Last week I wrote about words that create emotions and the value of choosing the right words to appeal to your customer’s feelings. A corollary to this discussion is choosing words that are so descriptive that your customer can’t help but become involved in the story.
I would contend that if you don’t use words to evoke great images, you are probably missing selling opportunities. If I can’t picture myself using your product, why would I want to buy it? The secret is to create a product story that involves your customer.
Each product that you sell should have multiple stories—it is how you position that product in the mind of your customer. Every story needs to be compelling, logical and visual. How can you enable your customer to “see” what you are describing? You can use analogies, anecdotes, or testimonials. If you use descriptive words, then you increase the odds that you involve that person by enabling that part of their brain that creates those great mental pictures.
Especially when you are describing something new, you want to create a link to something that the listener can readily understand. I remember when computers were introduced in the workplace. It may seem hard to believe but back then, many were fearful of computers and thought that they could replace humans. A friend who was selling computer time sharing to financial executives said they routinely stated, “You’ll be able to use the computer as easily as you use your desk top calculator.” The calculator was the major tool used by these financial analysts and executives. By describing a new offering and comparing it to something that they used routinely, their minds were opened. They could picture themselves using this computer.
I think at times we forget how important the minor details of a story can be. It is what gets us interested and it is what we remember. There is the classic theme of the story of forbidden love in Shakespeare’s Romeo and Juliet. The same theme is in West Side Story but how different those two stories are. However, if you asked for a 30 second summary of Shakespeare’s story, it would be the same as the West Side Story. It is the details that matter!
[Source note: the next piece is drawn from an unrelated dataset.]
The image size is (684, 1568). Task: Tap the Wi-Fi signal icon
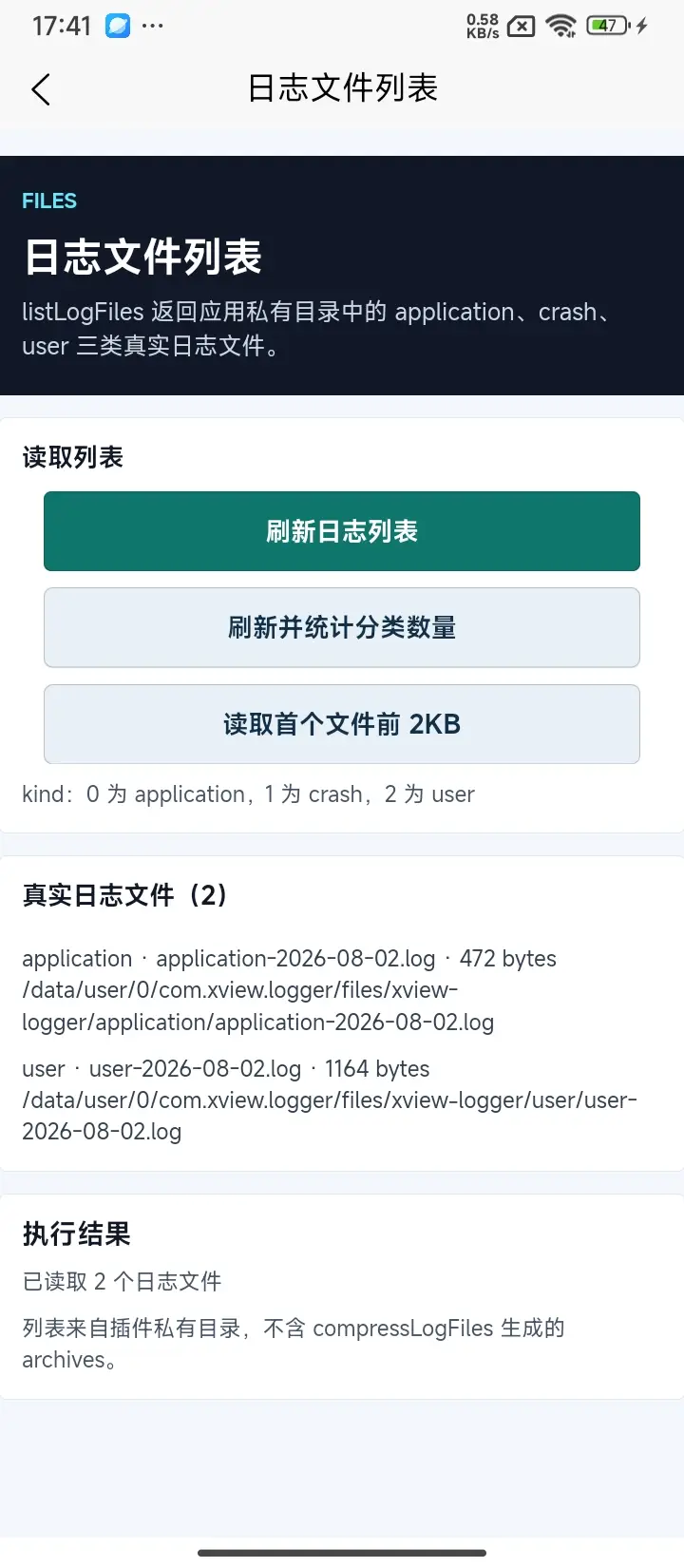pos(561,26)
The 3 hour movie the Titanic can be summed up as “unsinkable boat sinks”. Think of that the next time you try to summarize what you want to say to your customer. Yes, there are time constraints that you need to be cognizant of—but if you say something interesting, something that your customer can relate to, he’ll want to continue the conversation, if not now then at a later date (when there is more time).
Torture your words! Think of ways that you can involve your customer in your product story by choosing words that will describe what your customers can relate to. Doing so will increase the likelihood that they can then picture themselves using your product—which can translate into increased sales for you.